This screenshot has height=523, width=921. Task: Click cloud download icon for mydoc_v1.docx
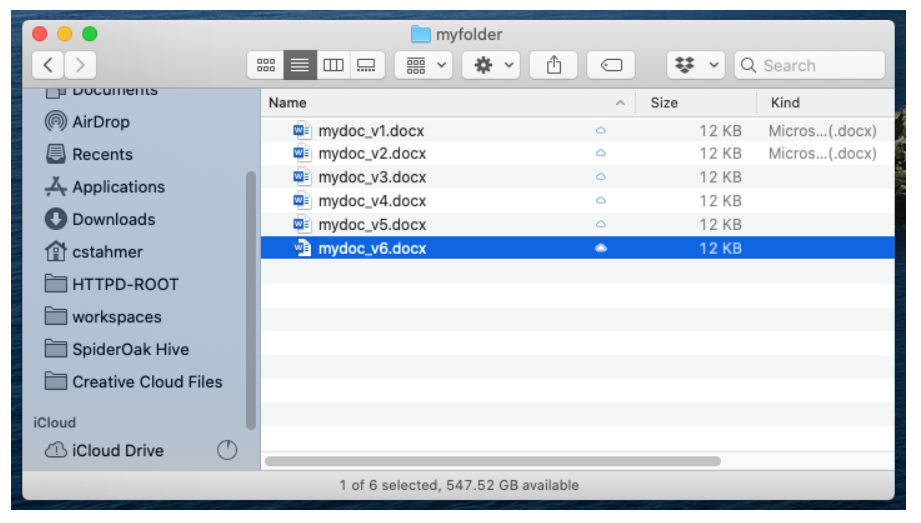click(601, 130)
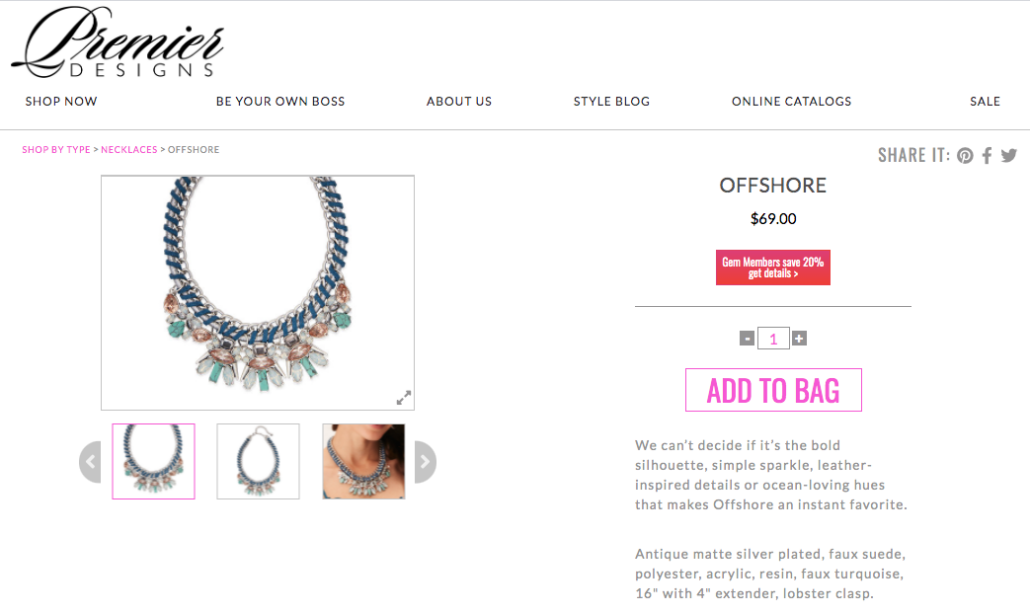Show next thumbnails with right arrow
Screen dimensions: 1030x613
(426, 462)
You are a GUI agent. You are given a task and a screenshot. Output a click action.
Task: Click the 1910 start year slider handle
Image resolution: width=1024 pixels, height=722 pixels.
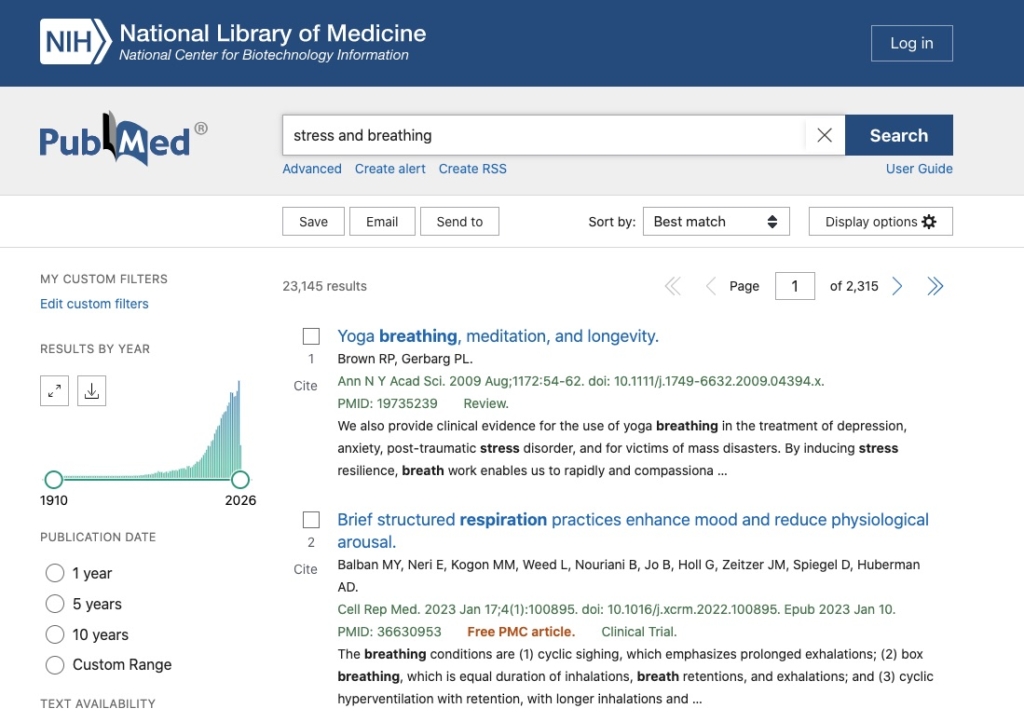coord(54,479)

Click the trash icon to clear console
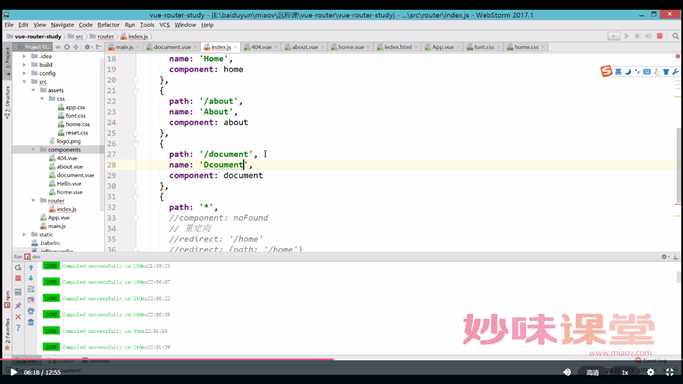[x=31, y=322]
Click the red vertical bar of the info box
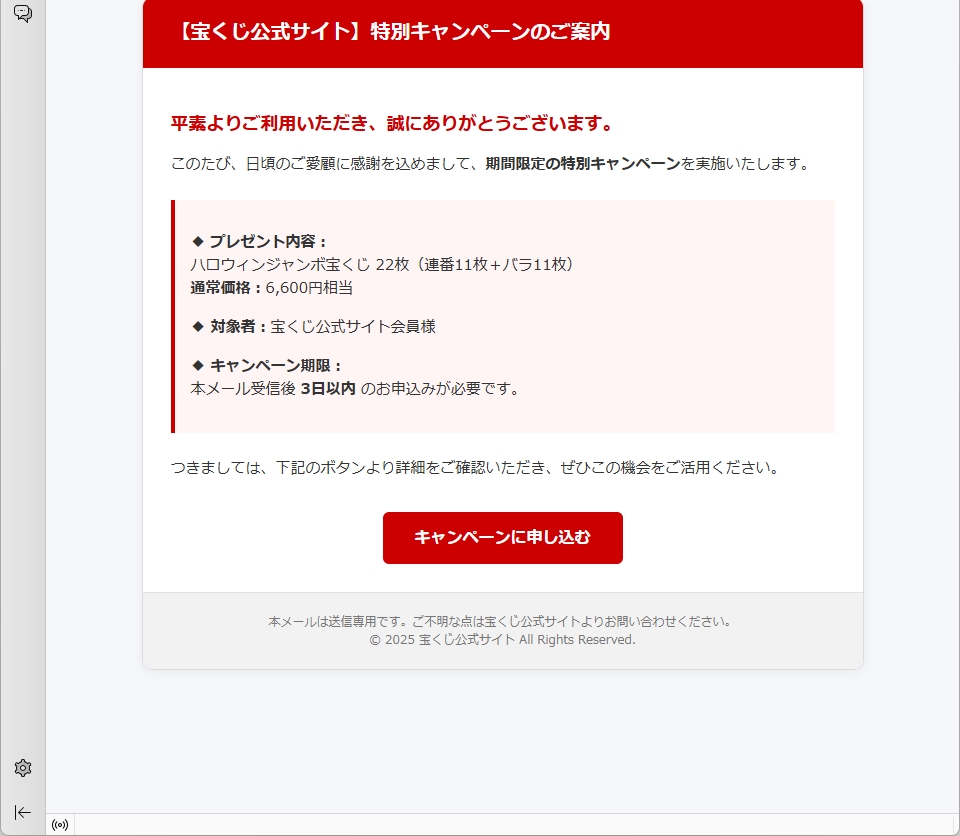 pos(173,316)
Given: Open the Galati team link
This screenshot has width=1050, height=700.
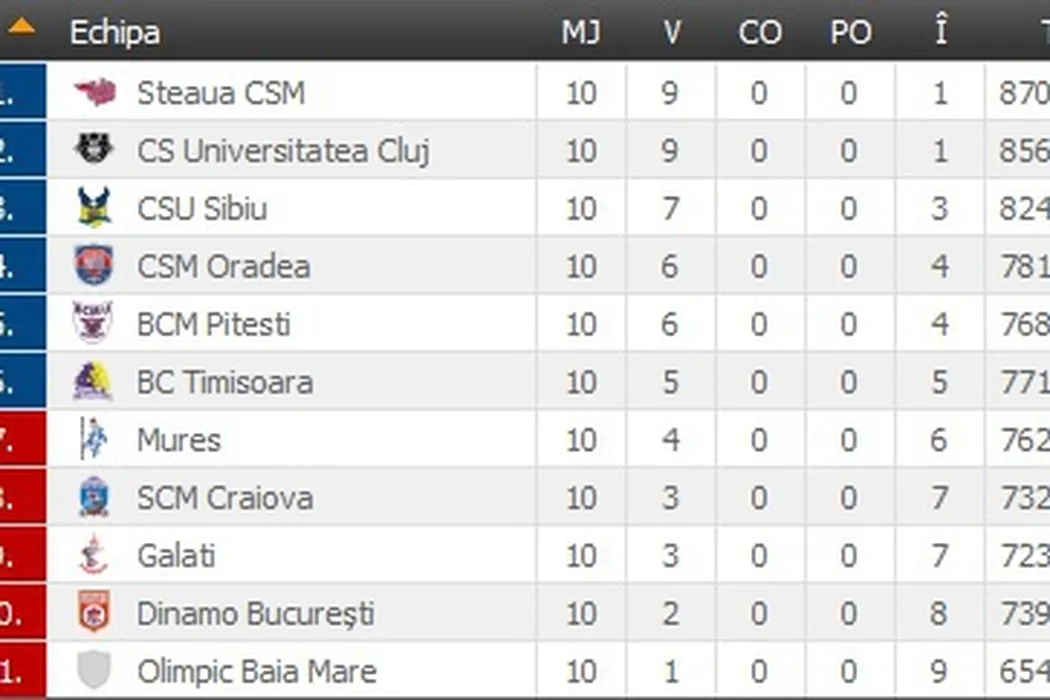Looking at the screenshot, I should coord(176,556).
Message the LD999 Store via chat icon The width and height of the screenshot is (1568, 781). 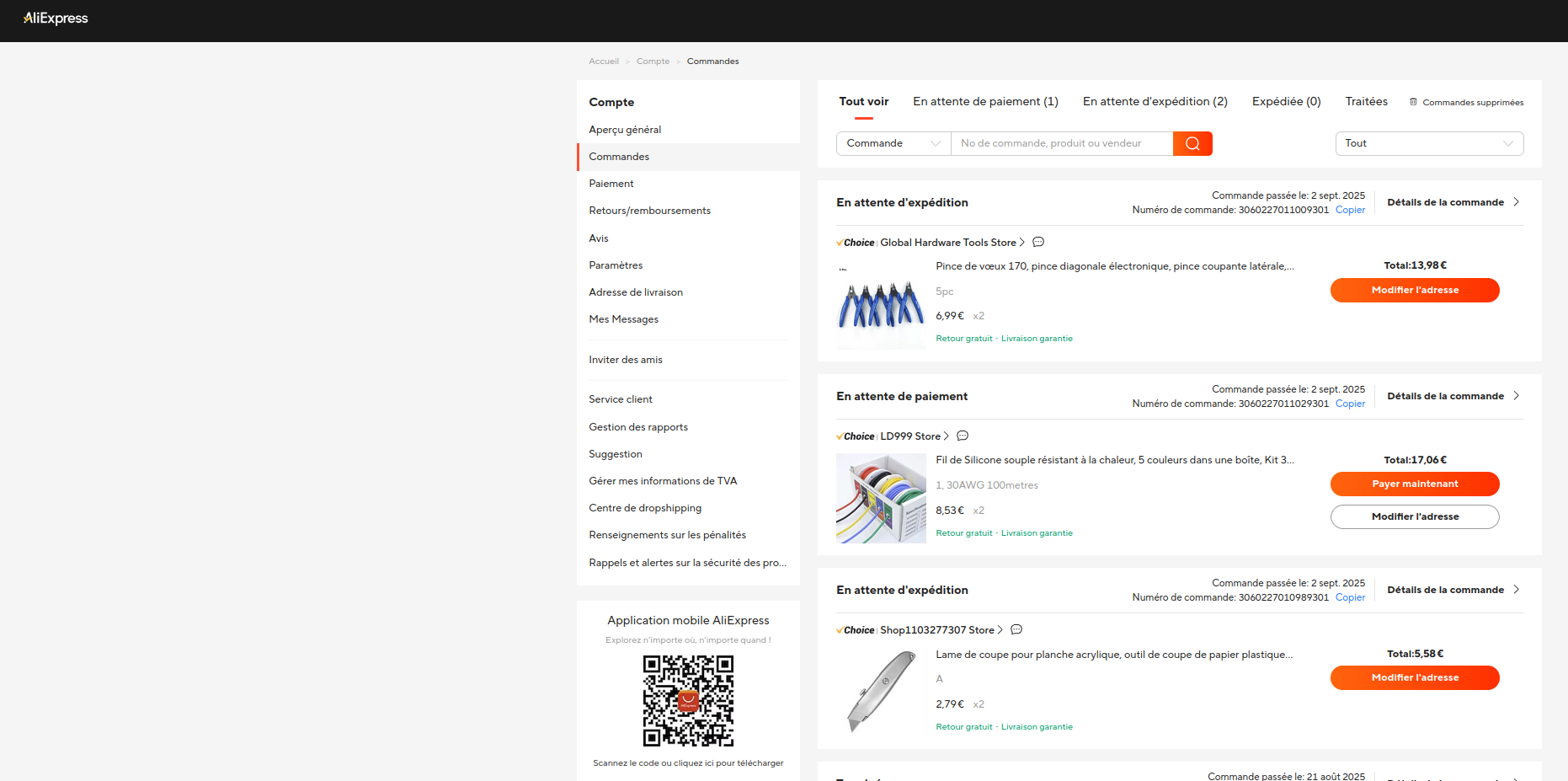(963, 436)
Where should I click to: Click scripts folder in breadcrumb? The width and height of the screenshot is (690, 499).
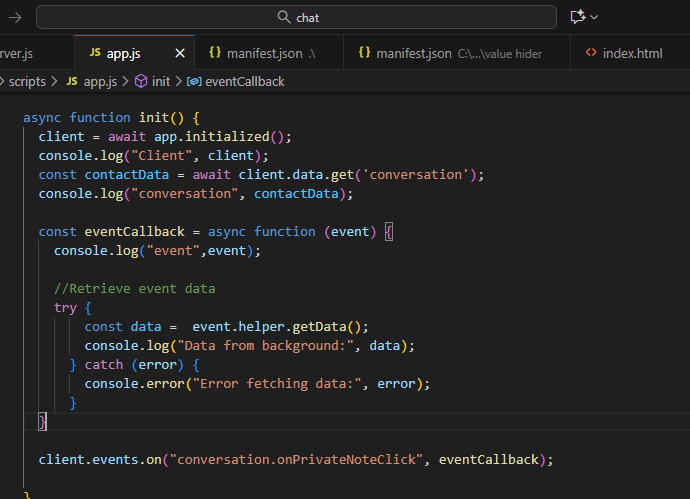click(x=27, y=81)
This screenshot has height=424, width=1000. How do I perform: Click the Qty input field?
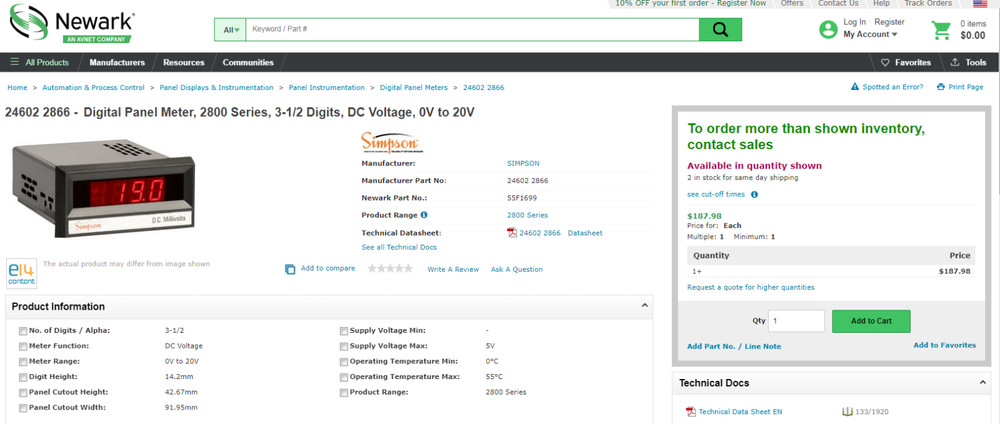(x=797, y=321)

++++++++++++++++++++

= Stated goal =
Recast the lines of the listing between the line containing "You are a GUI" and the line containing "Looking at the", inclusive, as a numbered list, omitting any blank lines. Leave the pictures out of your answer.

= Answer to this problem =
1. You are a GUI agent. You are given a task and a screenshot. Output a click action.
2. Task: Click the 1910 start year slider handle
3. Image resolution: width=1024 pixels, height=722 pixels.
4. coord(54,479)
5. Click the trash icon to clear console
6. [x=31, y=322]
7. Click the red vertical bar of the info box
8.  pos(173,316)
9. Given: Open the Galati team link
10. This screenshot has width=1050, height=700.
11. Looking at the screenshot, I should coord(176,556).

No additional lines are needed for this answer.